川辺川ダム問題

2006年03月09日

 熊本県の川辺川ダム問題、水俣病問題に対する取り組みの姿勢に疑問を感じます。特に川辺川ダム問題を見ていると、どうも行政としての方向性が見えてきませんし、県庁という一つの組織としてのまとまりにも欠けるものがある、と感じます。
 先日の新聞で、農家への農業用水の配水、いわゆる利水事業で県はこれまで国が出したダムから農業用水を引く案、またダムに頼らないで河川から農業用水を引く案とは別の、県独自のダムに頼らない農業用水取水案を提示しました。「そんないい案があったんなら、国や県議会と相談してもっと早く出せよ」といいたくなります。川辺川ダム問題には中立といいながら、ダムに頼らない案をそれも県独自の案として突然の形で出してくることは「いいとこ取り」のような気がして、自民党県連が怒るのも無理は無いと思います。

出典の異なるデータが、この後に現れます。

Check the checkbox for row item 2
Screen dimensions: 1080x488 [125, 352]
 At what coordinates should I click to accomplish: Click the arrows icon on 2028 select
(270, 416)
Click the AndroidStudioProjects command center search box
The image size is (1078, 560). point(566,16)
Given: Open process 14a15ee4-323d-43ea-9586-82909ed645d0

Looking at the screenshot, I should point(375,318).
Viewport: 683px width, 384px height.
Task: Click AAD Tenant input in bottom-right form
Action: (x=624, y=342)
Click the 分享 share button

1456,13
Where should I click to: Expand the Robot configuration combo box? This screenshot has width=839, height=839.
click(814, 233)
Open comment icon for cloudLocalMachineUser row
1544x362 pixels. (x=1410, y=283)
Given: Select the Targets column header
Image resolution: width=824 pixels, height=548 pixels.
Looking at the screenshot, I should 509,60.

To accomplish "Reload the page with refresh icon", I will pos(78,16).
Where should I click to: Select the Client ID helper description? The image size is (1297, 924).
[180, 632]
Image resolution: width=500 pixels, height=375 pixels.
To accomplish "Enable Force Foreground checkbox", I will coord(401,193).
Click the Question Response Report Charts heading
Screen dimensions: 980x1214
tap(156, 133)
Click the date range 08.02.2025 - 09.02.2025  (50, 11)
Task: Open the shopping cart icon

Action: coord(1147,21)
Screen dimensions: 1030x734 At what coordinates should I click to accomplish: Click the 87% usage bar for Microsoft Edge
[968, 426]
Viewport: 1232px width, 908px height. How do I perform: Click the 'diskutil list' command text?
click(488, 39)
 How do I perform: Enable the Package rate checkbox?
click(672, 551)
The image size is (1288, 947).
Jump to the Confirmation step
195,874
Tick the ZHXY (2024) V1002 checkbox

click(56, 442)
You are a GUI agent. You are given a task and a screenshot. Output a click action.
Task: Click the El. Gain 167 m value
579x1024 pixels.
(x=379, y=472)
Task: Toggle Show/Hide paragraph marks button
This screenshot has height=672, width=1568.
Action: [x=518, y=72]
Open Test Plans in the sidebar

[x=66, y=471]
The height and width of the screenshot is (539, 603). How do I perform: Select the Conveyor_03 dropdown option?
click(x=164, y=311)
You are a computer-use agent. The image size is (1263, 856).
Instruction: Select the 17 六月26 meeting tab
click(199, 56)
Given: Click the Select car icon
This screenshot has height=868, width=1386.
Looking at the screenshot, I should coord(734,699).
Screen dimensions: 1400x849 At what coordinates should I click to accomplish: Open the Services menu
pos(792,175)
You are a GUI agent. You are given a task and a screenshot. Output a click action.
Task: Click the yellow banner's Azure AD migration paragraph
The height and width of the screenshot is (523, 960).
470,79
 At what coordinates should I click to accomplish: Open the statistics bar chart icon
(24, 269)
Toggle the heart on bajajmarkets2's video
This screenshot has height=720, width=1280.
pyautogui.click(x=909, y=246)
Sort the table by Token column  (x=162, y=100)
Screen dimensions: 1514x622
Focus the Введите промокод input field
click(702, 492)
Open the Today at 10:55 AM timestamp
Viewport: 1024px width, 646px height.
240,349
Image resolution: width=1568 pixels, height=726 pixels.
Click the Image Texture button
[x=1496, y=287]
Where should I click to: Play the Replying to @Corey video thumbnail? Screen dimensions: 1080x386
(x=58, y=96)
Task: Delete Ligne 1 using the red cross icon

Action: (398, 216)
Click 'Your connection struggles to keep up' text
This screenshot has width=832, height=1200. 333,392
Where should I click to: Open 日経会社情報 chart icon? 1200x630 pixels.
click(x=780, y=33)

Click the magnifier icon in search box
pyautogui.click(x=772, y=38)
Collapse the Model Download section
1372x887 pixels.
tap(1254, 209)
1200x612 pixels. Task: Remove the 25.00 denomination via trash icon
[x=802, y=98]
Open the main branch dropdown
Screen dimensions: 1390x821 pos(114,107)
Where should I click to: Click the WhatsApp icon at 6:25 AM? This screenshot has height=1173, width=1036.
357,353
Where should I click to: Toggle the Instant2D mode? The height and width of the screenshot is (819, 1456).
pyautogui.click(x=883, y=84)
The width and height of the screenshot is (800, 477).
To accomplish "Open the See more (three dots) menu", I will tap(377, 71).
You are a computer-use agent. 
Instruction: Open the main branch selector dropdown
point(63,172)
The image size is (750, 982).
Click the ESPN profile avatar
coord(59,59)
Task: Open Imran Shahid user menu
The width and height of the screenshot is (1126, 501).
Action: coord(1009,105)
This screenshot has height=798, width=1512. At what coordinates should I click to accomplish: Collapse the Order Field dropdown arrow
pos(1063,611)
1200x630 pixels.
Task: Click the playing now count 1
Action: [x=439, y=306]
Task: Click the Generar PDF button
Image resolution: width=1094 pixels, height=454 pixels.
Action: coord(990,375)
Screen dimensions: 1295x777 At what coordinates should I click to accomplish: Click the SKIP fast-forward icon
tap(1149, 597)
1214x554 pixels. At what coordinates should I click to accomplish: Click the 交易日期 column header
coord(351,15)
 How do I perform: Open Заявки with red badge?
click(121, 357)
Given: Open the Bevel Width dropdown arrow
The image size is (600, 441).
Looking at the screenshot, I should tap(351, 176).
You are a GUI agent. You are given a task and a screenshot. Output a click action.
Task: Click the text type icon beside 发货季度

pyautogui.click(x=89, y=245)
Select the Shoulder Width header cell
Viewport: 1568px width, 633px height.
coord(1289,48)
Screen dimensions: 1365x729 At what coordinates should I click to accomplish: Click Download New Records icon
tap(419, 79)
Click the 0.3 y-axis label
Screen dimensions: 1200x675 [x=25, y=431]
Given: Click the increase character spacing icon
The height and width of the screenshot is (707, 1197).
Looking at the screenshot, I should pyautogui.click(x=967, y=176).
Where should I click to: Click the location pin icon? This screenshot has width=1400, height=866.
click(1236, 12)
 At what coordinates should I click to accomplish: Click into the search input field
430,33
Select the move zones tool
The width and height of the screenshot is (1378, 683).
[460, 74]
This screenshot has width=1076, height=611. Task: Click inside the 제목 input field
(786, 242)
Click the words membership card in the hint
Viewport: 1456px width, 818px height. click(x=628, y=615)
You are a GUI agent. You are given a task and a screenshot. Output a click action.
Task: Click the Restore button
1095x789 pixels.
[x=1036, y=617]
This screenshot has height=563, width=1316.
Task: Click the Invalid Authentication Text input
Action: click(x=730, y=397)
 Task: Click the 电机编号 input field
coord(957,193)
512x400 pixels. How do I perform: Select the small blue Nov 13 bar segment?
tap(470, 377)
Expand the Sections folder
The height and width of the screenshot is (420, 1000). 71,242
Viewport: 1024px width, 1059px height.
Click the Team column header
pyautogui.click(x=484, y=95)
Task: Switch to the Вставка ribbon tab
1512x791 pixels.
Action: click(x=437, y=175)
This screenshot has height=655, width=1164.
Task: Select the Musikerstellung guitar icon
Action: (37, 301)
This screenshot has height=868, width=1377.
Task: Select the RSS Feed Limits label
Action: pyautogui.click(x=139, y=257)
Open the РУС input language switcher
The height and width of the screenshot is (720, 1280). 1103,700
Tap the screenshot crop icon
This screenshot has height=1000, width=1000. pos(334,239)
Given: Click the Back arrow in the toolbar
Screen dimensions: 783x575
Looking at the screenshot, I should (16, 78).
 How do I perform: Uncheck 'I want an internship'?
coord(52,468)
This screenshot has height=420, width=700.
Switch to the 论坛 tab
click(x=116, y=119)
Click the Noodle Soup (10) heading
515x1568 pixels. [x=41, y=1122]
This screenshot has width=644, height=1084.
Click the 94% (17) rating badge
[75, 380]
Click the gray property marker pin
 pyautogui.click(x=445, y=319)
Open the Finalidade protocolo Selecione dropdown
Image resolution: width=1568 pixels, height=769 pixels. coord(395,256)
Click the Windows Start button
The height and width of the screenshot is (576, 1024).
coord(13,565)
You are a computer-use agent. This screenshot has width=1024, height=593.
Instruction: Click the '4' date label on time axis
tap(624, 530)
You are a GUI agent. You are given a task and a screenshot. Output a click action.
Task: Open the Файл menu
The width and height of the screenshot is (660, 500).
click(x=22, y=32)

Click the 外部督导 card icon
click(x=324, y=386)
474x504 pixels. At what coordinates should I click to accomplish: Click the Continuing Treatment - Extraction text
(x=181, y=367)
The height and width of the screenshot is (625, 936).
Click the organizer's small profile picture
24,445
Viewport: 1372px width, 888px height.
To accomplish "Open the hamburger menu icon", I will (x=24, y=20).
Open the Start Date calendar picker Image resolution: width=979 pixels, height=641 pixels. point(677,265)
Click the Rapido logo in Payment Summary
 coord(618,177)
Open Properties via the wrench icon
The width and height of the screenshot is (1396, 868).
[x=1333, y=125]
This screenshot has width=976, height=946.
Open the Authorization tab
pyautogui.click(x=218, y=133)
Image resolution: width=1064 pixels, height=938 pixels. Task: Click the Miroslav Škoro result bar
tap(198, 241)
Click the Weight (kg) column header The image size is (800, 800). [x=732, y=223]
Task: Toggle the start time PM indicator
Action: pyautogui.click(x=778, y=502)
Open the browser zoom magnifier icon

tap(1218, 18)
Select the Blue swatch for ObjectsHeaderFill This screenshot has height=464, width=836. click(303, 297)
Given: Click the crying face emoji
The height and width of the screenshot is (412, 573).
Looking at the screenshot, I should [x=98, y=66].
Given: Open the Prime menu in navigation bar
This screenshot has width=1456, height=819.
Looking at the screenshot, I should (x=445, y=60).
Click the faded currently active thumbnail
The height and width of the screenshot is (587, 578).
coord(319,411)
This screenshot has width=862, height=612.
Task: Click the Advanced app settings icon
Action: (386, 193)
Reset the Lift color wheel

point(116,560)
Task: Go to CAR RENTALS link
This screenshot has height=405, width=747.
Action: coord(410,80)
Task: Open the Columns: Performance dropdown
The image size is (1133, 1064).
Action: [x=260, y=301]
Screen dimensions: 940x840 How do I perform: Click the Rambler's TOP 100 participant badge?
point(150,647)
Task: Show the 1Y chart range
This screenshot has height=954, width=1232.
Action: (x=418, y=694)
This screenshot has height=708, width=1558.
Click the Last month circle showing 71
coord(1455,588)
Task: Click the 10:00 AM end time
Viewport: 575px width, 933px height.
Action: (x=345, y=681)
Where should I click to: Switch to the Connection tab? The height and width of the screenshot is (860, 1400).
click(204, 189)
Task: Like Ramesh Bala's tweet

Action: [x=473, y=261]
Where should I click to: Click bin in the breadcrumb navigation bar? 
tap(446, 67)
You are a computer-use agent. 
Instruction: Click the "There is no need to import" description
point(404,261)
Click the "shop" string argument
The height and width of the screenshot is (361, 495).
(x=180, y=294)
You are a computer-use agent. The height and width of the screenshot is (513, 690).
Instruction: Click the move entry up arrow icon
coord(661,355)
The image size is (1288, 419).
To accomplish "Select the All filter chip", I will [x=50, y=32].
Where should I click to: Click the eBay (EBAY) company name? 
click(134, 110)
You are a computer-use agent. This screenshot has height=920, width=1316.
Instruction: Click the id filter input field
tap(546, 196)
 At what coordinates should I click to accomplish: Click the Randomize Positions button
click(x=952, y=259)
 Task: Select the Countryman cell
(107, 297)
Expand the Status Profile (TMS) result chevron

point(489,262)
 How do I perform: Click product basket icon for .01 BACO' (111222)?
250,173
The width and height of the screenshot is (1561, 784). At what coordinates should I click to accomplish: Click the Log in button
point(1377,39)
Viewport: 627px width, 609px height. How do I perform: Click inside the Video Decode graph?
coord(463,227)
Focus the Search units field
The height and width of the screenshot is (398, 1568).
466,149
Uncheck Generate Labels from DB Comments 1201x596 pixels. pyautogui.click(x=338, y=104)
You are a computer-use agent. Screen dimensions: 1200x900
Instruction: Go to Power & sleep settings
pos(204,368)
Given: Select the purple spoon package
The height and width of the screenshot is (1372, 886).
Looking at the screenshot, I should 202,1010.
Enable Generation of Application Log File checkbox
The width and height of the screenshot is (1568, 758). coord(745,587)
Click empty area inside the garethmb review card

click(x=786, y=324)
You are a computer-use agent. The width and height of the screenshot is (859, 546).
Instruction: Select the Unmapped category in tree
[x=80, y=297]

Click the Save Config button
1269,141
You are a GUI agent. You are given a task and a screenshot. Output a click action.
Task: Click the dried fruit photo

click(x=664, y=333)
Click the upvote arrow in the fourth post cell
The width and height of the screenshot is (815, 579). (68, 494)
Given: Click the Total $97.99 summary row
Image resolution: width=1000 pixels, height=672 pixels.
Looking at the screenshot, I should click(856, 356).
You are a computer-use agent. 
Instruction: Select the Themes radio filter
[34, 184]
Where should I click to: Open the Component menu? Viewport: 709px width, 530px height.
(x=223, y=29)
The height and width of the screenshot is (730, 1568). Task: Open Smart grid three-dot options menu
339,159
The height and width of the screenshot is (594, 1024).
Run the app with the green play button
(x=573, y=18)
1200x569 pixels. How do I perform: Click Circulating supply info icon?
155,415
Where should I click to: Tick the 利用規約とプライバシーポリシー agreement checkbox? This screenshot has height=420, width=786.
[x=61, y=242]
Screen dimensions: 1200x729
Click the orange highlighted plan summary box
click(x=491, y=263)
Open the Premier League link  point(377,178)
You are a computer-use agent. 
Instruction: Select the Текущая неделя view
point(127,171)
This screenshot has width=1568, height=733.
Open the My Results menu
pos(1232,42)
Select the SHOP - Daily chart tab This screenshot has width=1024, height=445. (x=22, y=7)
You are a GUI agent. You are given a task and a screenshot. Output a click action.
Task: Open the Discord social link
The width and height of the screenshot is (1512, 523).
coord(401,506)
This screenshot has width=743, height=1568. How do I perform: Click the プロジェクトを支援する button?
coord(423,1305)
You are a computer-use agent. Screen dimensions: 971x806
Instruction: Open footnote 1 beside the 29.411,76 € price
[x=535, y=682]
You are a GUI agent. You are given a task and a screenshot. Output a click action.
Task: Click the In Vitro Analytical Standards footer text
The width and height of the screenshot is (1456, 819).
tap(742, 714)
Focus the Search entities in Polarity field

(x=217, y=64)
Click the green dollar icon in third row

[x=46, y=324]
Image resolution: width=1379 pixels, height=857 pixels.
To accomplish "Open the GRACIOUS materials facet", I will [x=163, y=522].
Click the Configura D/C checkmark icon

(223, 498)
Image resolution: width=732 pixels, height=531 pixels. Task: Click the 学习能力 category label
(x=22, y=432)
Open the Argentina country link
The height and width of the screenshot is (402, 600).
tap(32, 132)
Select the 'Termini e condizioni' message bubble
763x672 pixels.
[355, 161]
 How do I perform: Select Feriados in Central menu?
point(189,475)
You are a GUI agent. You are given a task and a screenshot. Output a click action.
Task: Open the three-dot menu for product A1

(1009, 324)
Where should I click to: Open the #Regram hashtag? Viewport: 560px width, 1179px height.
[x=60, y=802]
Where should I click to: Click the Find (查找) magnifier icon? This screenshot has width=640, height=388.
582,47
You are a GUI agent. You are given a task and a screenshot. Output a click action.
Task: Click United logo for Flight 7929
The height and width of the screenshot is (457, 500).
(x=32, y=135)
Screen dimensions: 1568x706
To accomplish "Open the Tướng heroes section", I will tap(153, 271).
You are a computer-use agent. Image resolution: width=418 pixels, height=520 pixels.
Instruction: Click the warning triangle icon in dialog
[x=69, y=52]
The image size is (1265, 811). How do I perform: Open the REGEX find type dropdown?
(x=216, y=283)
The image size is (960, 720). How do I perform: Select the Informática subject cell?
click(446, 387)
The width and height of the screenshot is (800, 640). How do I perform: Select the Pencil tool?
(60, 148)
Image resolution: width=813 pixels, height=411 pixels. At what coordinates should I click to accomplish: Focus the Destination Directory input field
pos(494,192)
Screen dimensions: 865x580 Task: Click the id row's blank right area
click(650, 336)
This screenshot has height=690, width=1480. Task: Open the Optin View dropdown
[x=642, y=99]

 県庁職員もそれで良いと思っているのだろうか。会社でいえば社長の考えと、取締役、各部長の考えがバラバラであるから、こんなギクシャクした関係になってしまうんではないだろうか。
 私が県議のころ「川辺川ダム問題調査プロジェクトチーム」というのが出来ました。若手の県議5人がメンバー。不肖私が座長を務めました。幸山熊本市長、地元若手県議らがメンバーでした。結論は「ダム建設計画から三十数年たった現在、いたずらに時間をかける事が地元にとっては一番残酷なことである。どちらにしても速やかな進行が必要。残り本体着工を残すのみとなった今、建設を中止する混乱と、建設着工する自然へのリスクを比較したとき、出来るだけ早く着工し、その上で自然環境への対応策をこれまで以上に講じるべきである」という結論に達し、自民党県連会長に答申し、知事に報告しました。期間は半年をかけ奈良、和歌山のダム、韓国で建設中止になったダムなども視察し、当時としては画期的な調査をした、と思います。もっとも、財政状況がこれほど逼迫(ひっぱく)した現在になると考えは当時と少し違っていますが・・・。
 同時に八代郡坂本村の発電専用ダム「荒瀬ダム」の撤去問題についても別のプロジェクトを立ち上げ、こちらは、村長、区長、議会とも撤去を望むということで、撤去の答申を出しました。こちらはすぐに実行されることになりました。
 ダム問題は四十年近く争われてきました。地元にとっては外部の人間の賛否両論に振り回されもうたくさんだ、という思いが強いと思います。国土交通省が、ダム着工に対して甘い見通しを持っていたことも問題ですが、熊本県の優柔不断さも問題と思います。苦しむのは地元です。
 そして、県庁のトップは表面的に中立を掲げ県民の動向に下駄を預けるのでなく、その成否をかけて、県民に信を問うべきです。長野県知事のように、脱ダム宣言か、ダム建設推進かをはっきりさせて選挙に臨むべきと考えます。それが、政治であり、トップが果たさなくてはならない責務です。まだ書きたいことは山ほどあるけど今回はこの辺で収めます。
 明朝の辻立ち7時半高森交差点、8時白水。